文档节选:
_ _ _ _ _ _ _

撰文|俞耕耘
羅迪·道伊爾,在文學、影視、戲劇“三界”都大獲成功。據其小說《承諾》改編的電影獲得英國電影和電視藝術學院獎“最佳編劇獎”,作品《新興男孩》(New Boy)改編後,入圍奧斯卡最佳短片。這或許從側面說明,他的文學“成果轉化率”極高,具有将書寫與影像合流的“品格”。如極具鏡頭感的語言,對話常壓倒描寫,更在意場景化再現。作為愛爾蘭當代傑出作家,道伊爾自然讓人想起喬伊斯。他們都擅于捕獲都柏林生活,愛爾蘭風情。更契合處,在于兩人都喜歡那種破碎不堪,自由拼接,無限閃回。他們想做時間的主人(創造者),而不是拿着賬本做記錄的“仆人”。
羅迪·道伊爾,愛爾蘭作家,被譽為愛爾蘭的“桂冠小說家”,“偉大的喜劇作家”。道伊爾擅寫都柏林普通人的生活,作品極富愛爾蘭風情,被《時代》雜志譽為“充滿凱爾特式的黑色幽默”。1993年憑借《童年往事》獲布克文學獎。
《童年往事》于1993年獲得布克文學獎。這部小說有信手而就、自由講述的不羁随意。沒有任何章節劃分的長篇小說是鮮見的,道伊爾卻這麼做了,即使那些偶爾不用标點的意識流作家,寫起長篇也還是會标記章節,道伊爾或許想借此暗示:時間的混沌,記憶不可拆分。當然,這麼猜,隻想幫作家打個圓場。
《童年往事》,[愛爾蘭]羅迪·道伊爾 著,郭國良 彭真丹 譯,上海譯文出版社 2020年12月
1
視角模拟,從語言到認知
對作家而言,叙事者永遠是親緣存在。選擇恰當的叙事者,意味找到最好的代言人——他是擁有特權的大使,是作家的“耳目心腹”。從另一面看,叙事者本身又隻是一個位置視角。作家采取“進入”與“間離”行動,與叙事者視角部分疊合,又同時保持心理“異位”。道伊爾與10歲兒童帕特裡克·克拉克(帕迪),本質是模拟并“進入”,角色扮演是叙事精準可信的前提。
兒童視角的限制性、帕迪的認識能力決定了小說本身的生長性、漸進性。這恰好造就出一種語言風格——短促極簡,去除冗餘,毫不造作。詞彙簡單,表達利索,沒有假模假式。兒童的多愁善感,絕不像成年人一樣虛頭巴腦、長篇累牍。道伊爾借助兒童表達,改造了傳統作家的常有積弊:對回憶、青春、成長之主題大多相伴美化的抒情。而他擠幹了水分,像在小說中摻拌了“幹燥劑”。在那些皺巴巴、短撅撅的語言裡,是作家模拟叙事者的努力。叙事者知識、常識、詞彙及表達之“發展”,正是兒童對生活世界的認知深化。從而,整部小說深嵌在一個認識論框架内——起點是對世界的原樣接受,進而是問詢、懷疑、批判的人生觀緩慢生成。

_ _ _ _ _ _ _

题目详情: 请接着这篇评论《童年往事》的文章往下写，从最后一句之后开始。

可见目标定位数据
_ _ _ _ _ _ _

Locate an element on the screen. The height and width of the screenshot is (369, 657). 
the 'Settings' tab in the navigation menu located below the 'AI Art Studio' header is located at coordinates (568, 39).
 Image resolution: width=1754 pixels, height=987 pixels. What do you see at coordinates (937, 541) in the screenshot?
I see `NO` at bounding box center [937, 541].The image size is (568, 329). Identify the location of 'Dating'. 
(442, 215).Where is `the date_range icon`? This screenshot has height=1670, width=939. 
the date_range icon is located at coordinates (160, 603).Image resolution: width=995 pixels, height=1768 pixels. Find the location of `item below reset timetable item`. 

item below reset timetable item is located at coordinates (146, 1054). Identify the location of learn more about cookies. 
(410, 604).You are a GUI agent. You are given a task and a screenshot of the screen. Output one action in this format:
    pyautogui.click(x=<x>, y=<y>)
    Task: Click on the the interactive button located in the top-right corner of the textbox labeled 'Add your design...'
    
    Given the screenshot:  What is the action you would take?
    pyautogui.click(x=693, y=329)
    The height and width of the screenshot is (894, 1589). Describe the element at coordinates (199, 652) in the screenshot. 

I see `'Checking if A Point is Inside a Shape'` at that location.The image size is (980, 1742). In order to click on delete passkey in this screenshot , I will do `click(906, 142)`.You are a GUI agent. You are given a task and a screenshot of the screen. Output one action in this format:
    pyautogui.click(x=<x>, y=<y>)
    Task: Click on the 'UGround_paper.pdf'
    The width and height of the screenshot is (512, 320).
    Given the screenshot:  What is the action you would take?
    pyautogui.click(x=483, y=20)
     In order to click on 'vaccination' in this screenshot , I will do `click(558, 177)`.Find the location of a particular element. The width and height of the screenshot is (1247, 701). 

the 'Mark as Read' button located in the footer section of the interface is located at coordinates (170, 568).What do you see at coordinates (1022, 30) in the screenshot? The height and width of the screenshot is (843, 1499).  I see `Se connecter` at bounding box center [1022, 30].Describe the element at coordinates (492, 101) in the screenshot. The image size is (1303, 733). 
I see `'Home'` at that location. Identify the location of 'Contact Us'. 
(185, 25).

_ _ _ _ _ _ _

练习答案:
“利亞姆說有一次他坐在她(瑪麗艾特,爸爸的女朋友)旁邊看《亡命天涯》,她居然放了個屁。——淑女是不能放屁的。——她們其實也會。不,她們不能。如果能,你要有證據證明。——我奶奶就總是放。——老人會,但年輕的不會。——瑪麗艾特就挺老的。”這段兒童之間論放屁,顯出了作家氣質:嚴肅戲谑,一本正經。這也是兒童對世界的态度,任何人事,不分輕重,無論庸俗,都值得探究。但幽默,又往往超越兒童的能力範疇,本質上屬于成人世界。“如果在最後一口氣的時候,你的靈魂已經犯下不可饒恕的罪行,即使你是在去認罪的路上被撞了,你都會下地獄。”
幽默需要自為自在,意識到自身的效果,并抱有預期。兒童的洞察、無忌,卻是無意中戳破成人世界的表象。純真,是一種天賦,是直覺與才能。“奎格利先生死了,而奎格利太太還年輕,所以她肯定與丈夫的死有關”,“她比我媽媽個頭大一些。個頭大的女人——不是那些又大又胖的女人——個頭大的女人很正常。小個頭的女人很危險;小女人和大男人都很危險。”這種近乎樸素的經驗論,靠一種歸納法就得出判斷。到底是出于兒童的感覺,還是作家之“狡猾”?我想它應是以童言來寫成人的代拟。換言之,童年與成年,總是形成潛藏的雙聲與對照。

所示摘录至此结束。